Given his flightlessness, Herman now permanently lives at The Mia Foundation. Howver, Sue does often take him on adventures outside so he can enjoy the fresh air and sunshine. It was during one of these outdoor excursions that Herman and Lundy met.
Lundy was only 4-weeks-old when a breeder in South Carolina surrendered him to the Mia Foundation. Lundy had begun learning how to walk but then suddenly stopped. Looking like he was going to be special needs, and the breeder knew she didn’t have the capacity to care for him, so instead she called up Sue. Sue agreed to take in Lundy, who was picked up in South Carolina and brought back to New York with the help of a “flight nanny.”
According to PEOPLE, Sue described the moment that the beautiful friendship began, saying, “I set Herman on a dog bed and started caring for Lundy, and I decided to carefully put Lundy in the same dog bed next to him.”
At first, Sue kept a close eye on Lundy and Herman.
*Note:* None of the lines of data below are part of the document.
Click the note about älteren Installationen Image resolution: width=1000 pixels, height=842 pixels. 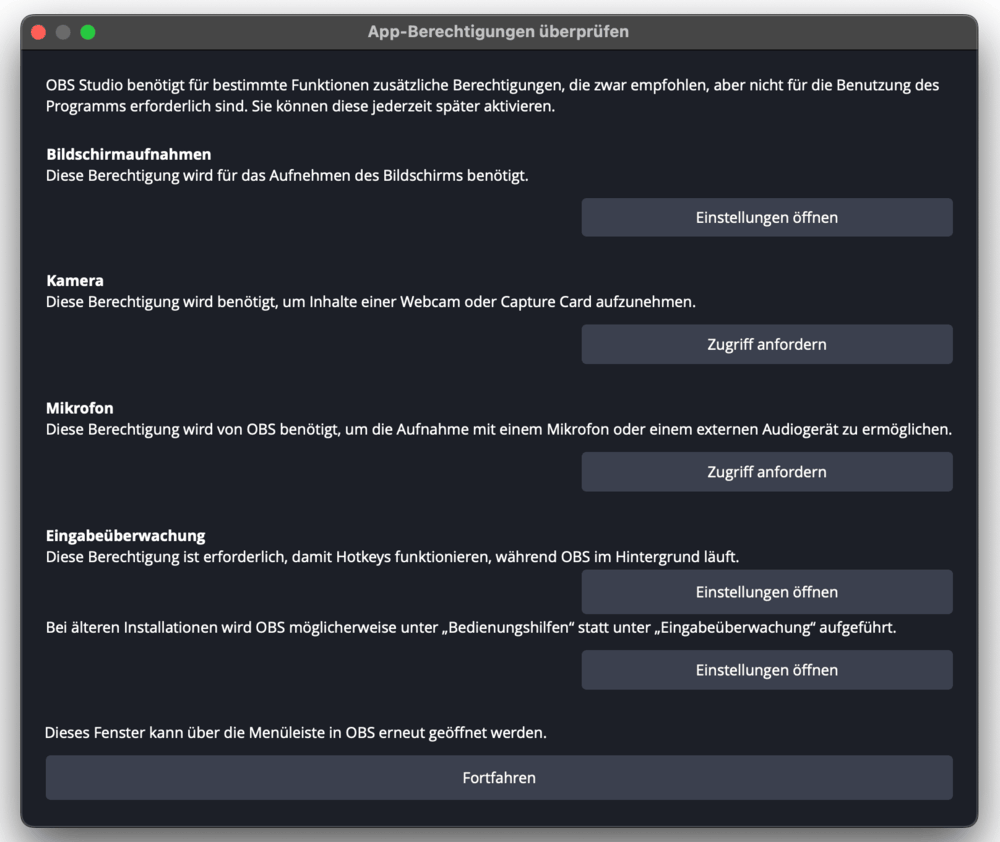pos(470,627)
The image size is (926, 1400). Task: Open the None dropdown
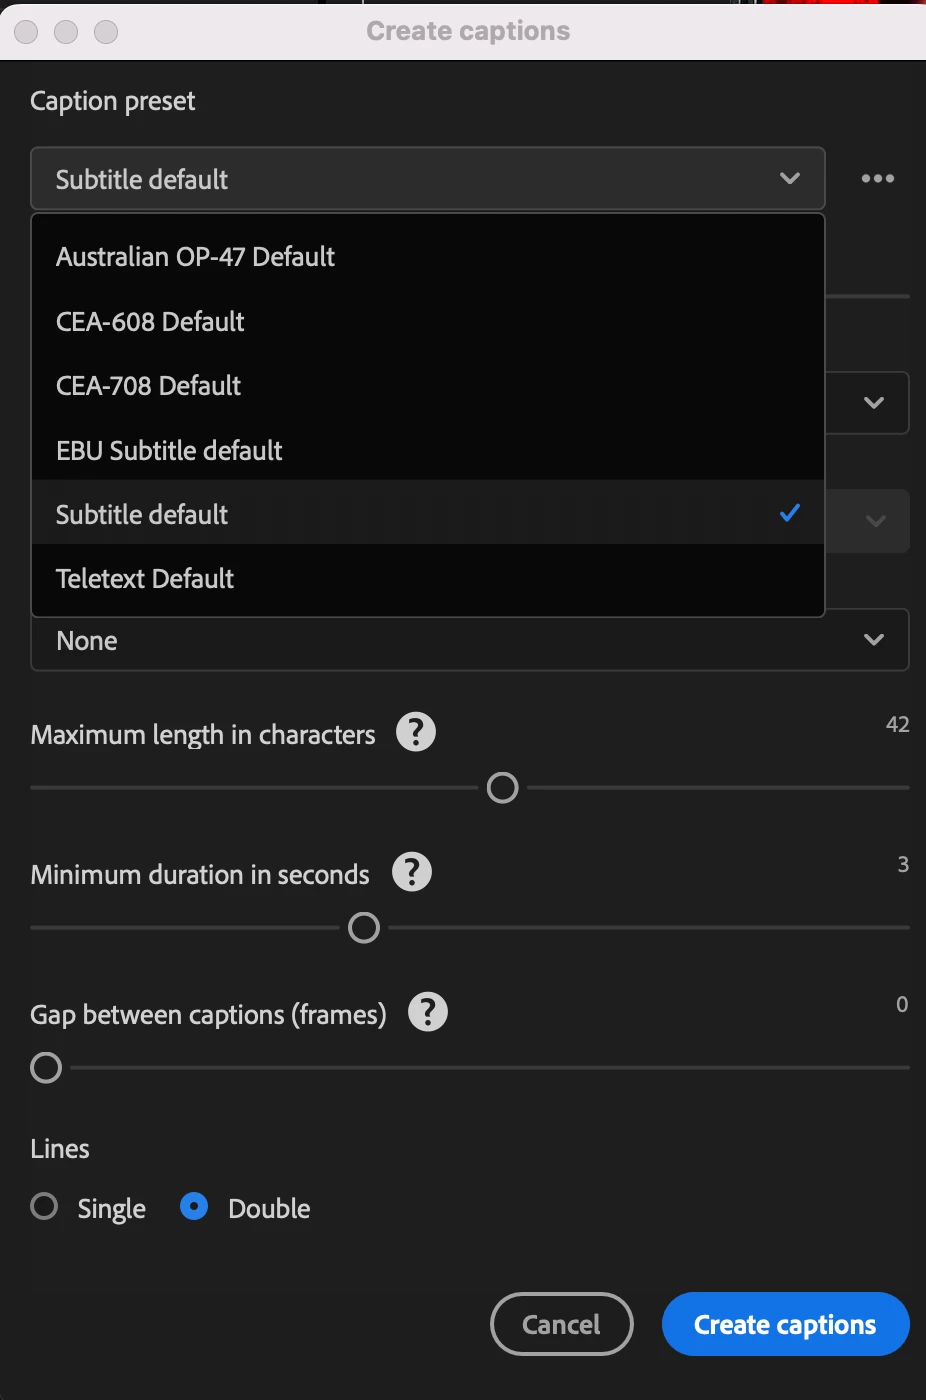(470, 640)
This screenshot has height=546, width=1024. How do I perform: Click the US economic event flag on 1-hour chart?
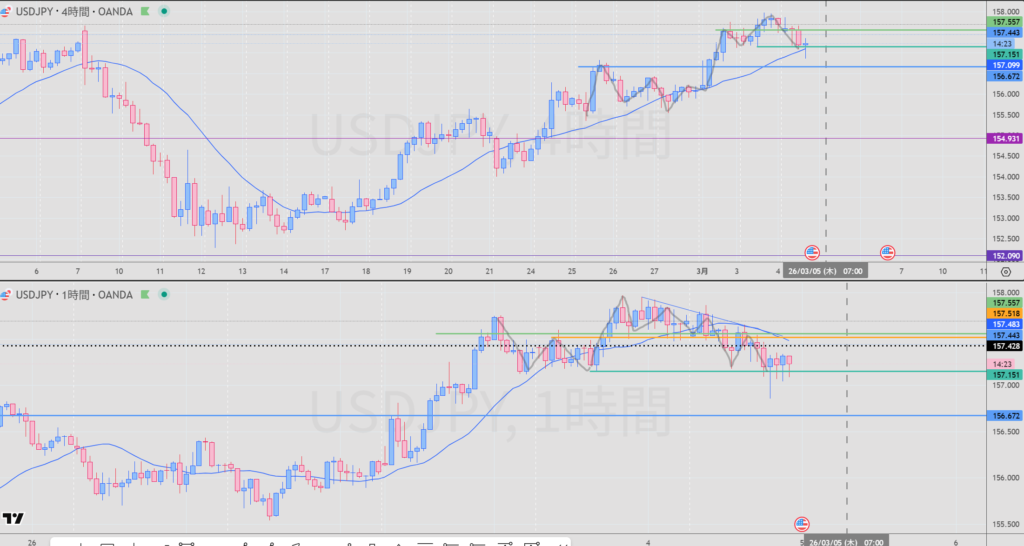tap(802, 524)
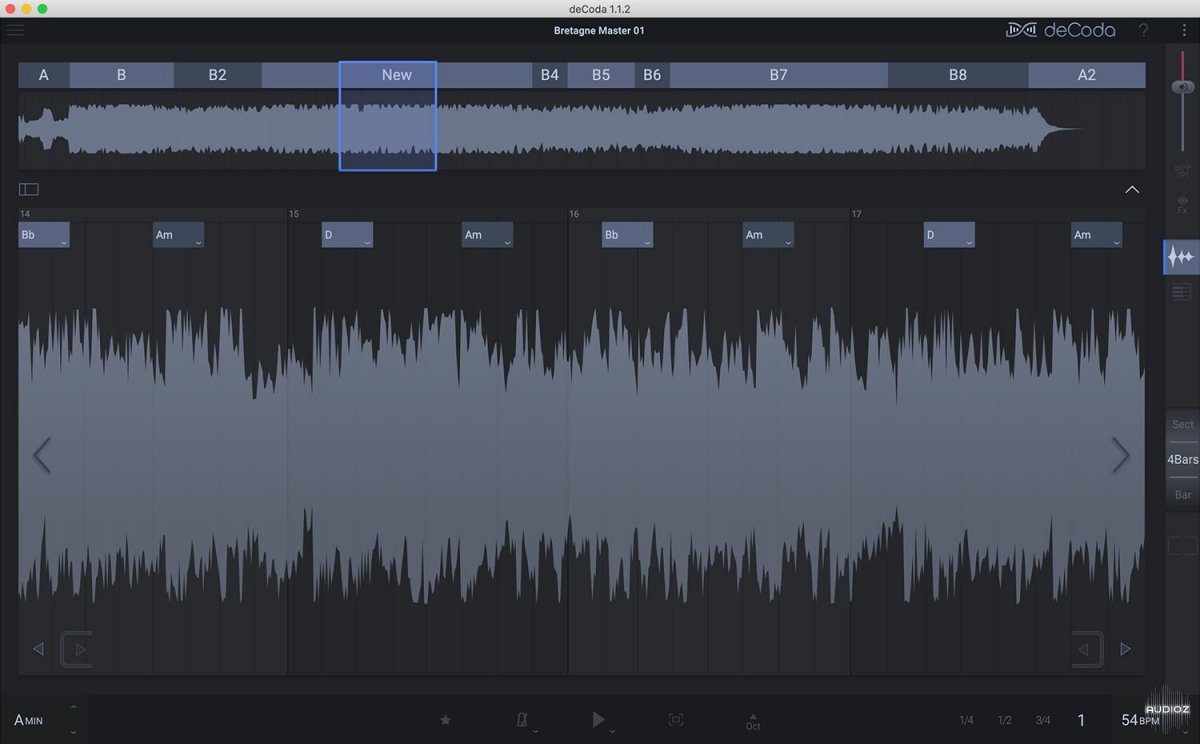
Task: Toggle the FX eye visibility button
Action: (x=1182, y=205)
After all, they were two animals who were strangers to one another, so she was not sure what to expect.
All fears quickly went away as the pigeon and Chihuahua soon grew close, and began to cuddle as though they were old friends.
“The way they interacted was so cute,” Sue said.
She added that after seeing Herman interacting with Lundy, he displayed a few maternal behaviors, and she’s now not quite sure what Herman’s true gender really is.
Sue snapped some pictures of the new best friends and posted them to Facebook. Needless to say, they went down very well with the public and garnered more than 9,000 shares and 7,000 likes.
Herman is officially a permanent resident with The Mia Foundation, however, Sue remains hopeful that perhaps one day Lundy will become healthy and strong enough to be re-homed to a forever home. Sue believes that the cause of Lundy’s mobility issues is linked to spinal cord damage. This would mean that he’d have to learn how to get around using a wheelchair.
“He is only 17 ounces, so we will have to wait on the chair,” she said.
Once Sue gets to the bottom of Lundy’s mobility problems then she’ll be set to come up with a long term solution as to how to care for him and perhaps get him adopted out.
A case like Lundy’s is quite normal for Sue, who has committed her life to helping such animals who’d otherwise be euthanized without someone to intervene on their behalf and offer them a chance at a normal life. Sue was inspired to take action and start her non-profit in memory of her beloved dog – the late Mia, who was born with a cleft palate.
As she explained how she brought Mia to the vet shortly after birth, she said, “I was told she should be put to sleep, and I had seconds to make that decision.”
Ultimately, she decided to help Mia as best she could. From there, she managed to have a wonderful and inspiring 22 months with her dog before Mia passed away. During this time, Sue began to look into care options available for pets born with a cleft palate or other birth defects. That is when she began to find that there were actually more options for these pets than what might have been previously believed.
To date, The Mia Foundation has assisted more than 1,000 animals. In addition, the foundation has also done vital work in distributing important information about pet birth defects to numerous owners, as well as vets. Ten of the animals rescued have become permanent residents at the non-profit, and they live full-time with Sue.
“We call them ‘The Forever 10,’ ” she stated.
The Forever 10 hold down a very important job since they travel around with Sue to different schools in order to educate kids about the meaning of being born different, the importance of kindness, and how bullying can negatively impact someone’s life.